A ideia de que o infarto é uma doença exclusiva de pessoas idosas está ficando para trás. Dados do Ministério da Saúde revelam que, entre 2022 e 2024, mais de 234 mil atendimentos relacionados a infarto ocorreram entre brasileiros com menos de 40 anos. O número acende um alerta entre especialistas, que apontam fatores evitáveis como os principais responsáveis pela crescente incidência da condição nessa faixa etária.
Tabagismo, colesterol elevado, hipertensão, obesidade, diabetes, uso de drogas e esteroides anabolizantes compõem o grupo dos maiores vilões. “O infarto não acontece do nada. A maioria dos jovens que sofre um episódio já apresenta fatores de risco que poderiam ser controlados”, afirma o cardiologista Rafael Côrtes, do Hospital Sírio-Libanês e membro da Sociedade Brasileira de Cardiologia (SBC).
Segundo Côrtes, o cigarro continua sendo o fator mais comum entre os jovens infartados, mas o uso de anabolizantes chama atenção. “Mesmo quem parece saudável, mas usa hormônios para ganho estético ou esportivo, pode ter um risco até três vezes maior de infartar”, alerta.
Outro ponto de preocupação é o avanço dos cigarros eletrônicos entre os mais jovens. “O vape também tem efeitos prejudiciais ao sistema cardiovascular”, acrescenta o cardiologista Arthur Felipe Giambona Rente, da Rede D’Or São Luiz.
Nos últimos três anos, os homens representaram a maioria dos registros. Foram mais de 156 mil procedimentos ambulatoriais e hospitalares relacionados a infarto agudo do miocárdio em homens com até 40 anos. Entre as mulheres, esse número passou de 77 mil.

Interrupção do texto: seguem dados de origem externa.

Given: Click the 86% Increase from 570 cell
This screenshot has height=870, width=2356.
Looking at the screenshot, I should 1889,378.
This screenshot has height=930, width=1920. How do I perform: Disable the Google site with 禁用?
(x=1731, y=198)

A maior concentração de casos está na faixa dos 31 aos 40 anos, mas há registros que envolvem adolescentes e até crianças. Os atendimentos incluem internações e tratamentos hospitalares, além de consultas e exames realizados de forma ambulatorial. Vale destacar que os números se referem aos procedimentos — uma mesma pessoa pode ter gerado mais de um registro.
A gravidade do quadro é reforçada pelo número de mortes. Entre 2022 e 2024, o infarto foi responsável por mais de 7,8 mil óbitos de pessoas com menos de 40 anos. São Paulo lidera com 2.490 mortes, seguido pelo Rio de Janeiro, com 622.
O cenário se agravou durante a pandemia de Covid-19. Houve queda na prática de atividades físicas, piora na alimentação e no sono, aumento do estresse e maior sedentarismo. “Essas mudanças favorecem o acúmulo de gordura visceral, que é inflamatória e associada a infarto precoce”, explica Côrtes.
Rente complementa que a própria infecção por coronavírus pode afetar diretamente o coração. “Estudos mostraram aumento de eventos cardíacos mesmo em jovens sem doenças prévias. A inflamação provocada pelo vírus atinge vasos e tecidos cardíacos.”
Além disso, a interrupção de consultas e exames durante o isolamento social atrasou diagnósticos e impediu a detecção precoce de fatores de risco.
A desigualdade social também influencia no risco e no desfecho dos casos. Regiões como Norte e Nordeste, com acesso mais limitado a serviços de saúde, concentram mais mortes por infarto entre jovens. “Muitos chegam tarde ao hospital, em condições mais graves, e nem sempre recebem o tratamento ideal”, ressalta Côrtes.
Para reverter essa tendência, os especialistas defendem ações integradas de prevenção. “É preciso atuar desde cedo, com campanhas nas escolas, incentivo a hábitos saudáveis e combate ao uso de substâncias nocivas”, diz Rente.
Na rotina clínica, a orientação é intensificar a triagem de fatores de risco em jovens, sobretudo os com histórico familiar de doenças cardiovasculares. “Quem tem pressão alta, colesterol elevado ou sinais de uso de drogas e hormônios precisa ser acompanhado com atenção”, finaliza.